**What is expected**:
Every record below must come back exactly as given.

Stored data
▽

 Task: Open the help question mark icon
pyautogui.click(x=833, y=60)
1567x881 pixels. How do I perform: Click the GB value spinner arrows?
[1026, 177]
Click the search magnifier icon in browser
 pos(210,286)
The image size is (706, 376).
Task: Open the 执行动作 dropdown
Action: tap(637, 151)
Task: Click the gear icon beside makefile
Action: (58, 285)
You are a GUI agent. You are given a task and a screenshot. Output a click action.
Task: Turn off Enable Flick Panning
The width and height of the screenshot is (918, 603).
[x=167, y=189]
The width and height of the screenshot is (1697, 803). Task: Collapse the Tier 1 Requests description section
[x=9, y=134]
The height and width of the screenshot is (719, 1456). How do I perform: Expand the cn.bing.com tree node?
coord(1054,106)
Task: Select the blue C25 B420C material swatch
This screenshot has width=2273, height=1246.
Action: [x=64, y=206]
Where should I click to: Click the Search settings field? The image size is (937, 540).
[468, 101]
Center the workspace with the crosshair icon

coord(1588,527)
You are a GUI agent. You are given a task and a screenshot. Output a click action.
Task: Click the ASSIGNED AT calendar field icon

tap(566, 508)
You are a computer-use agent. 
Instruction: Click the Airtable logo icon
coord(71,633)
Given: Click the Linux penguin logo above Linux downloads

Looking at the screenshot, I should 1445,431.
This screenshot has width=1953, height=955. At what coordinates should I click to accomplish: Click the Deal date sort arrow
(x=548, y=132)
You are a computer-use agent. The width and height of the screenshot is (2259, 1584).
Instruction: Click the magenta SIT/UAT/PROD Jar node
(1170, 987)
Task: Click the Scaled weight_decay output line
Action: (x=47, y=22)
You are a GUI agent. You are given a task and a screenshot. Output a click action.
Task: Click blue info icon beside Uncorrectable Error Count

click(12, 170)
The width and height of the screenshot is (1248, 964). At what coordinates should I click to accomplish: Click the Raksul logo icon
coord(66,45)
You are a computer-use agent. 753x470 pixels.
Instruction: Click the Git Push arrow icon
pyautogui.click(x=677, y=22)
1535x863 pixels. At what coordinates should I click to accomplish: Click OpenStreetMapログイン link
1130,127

△

**Solution to this exercise**:
 Task: Open the help question mark icon
pyautogui.click(x=833, y=60)
1567x881 pixels. How do I perform: Click the GB value spinner arrows?
[1026, 177]
Click the search magnifier icon in browser
 pos(210,286)
The image size is (706, 376).
Task: Open the 执行动作 dropdown
Action: tap(637, 151)
Task: Click the gear icon beside makefile
Action: (58, 285)
You are a GUI agent. You are given a task and a screenshot. Output a click action.
Task: Turn off Enable Flick Panning
The width and height of the screenshot is (918, 603).
[x=167, y=189]
The width and height of the screenshot is (1697, 803). Task: Collapse the Tier 1 Requests description section
[x=9, y=134]
The height and width of the screenshot is (719, 1456). How do I perform: Expand the cn.bing.com tree node?
coord(1054,106)
Task: Select the blue C25 B420C material swatch
This screenshot has width=2273, height=1246.
Action: [x=64, y=206]
Where should I click to: Click the Search settings field? The image size is (937, 540).
[468, 101]
Center the workspace with the crosshair icon

coord(1588,527)
You are a GUI agent. You are given a task and a screenshot. Output a click action.
Task: Click the ASSIGNED AT calendar field icon

tap(566, 508)
You are a computer-use agent. 
Instruction: Click the Airtable logo icon
coord(71,633)
Given: Click the Linux penguin logo above Linux downloads

Looking at the screenshot, I should 1445,431.
This screenshot has width=1953, height=955. At what coordinates should I click to accomplish: Click the Deal date sort arrow
(x=548, y=132)
You are a computer-use agent. The width and height of the screenshot is (2259, 1584).
Instruction: Click the magenta SIT/UAT/PROD Jar node
(1170, 987)
Task: Click the Scaled weight_decay output line
Action: (x=47, y=22)
You are a GUI agent. You are given a task and a screenshot. Output a click action.
Task: Click blue info icon beside Uncorrectable Error Count

click(12, 170)
The width and height of the screenshot is (1248, 964). At what coordinates should I click to accomplish: Click the Raksul logo icon
coord(66,45)
You are a computer-use agent. 753x470 pixels.
Instruction: Click the Git Push arrow icon
pyautogui.click(x=677, y=22)
1535x863 pixels. At what coordinates should I click to accomplish: Click OpenStreetMapログイン link
1130,127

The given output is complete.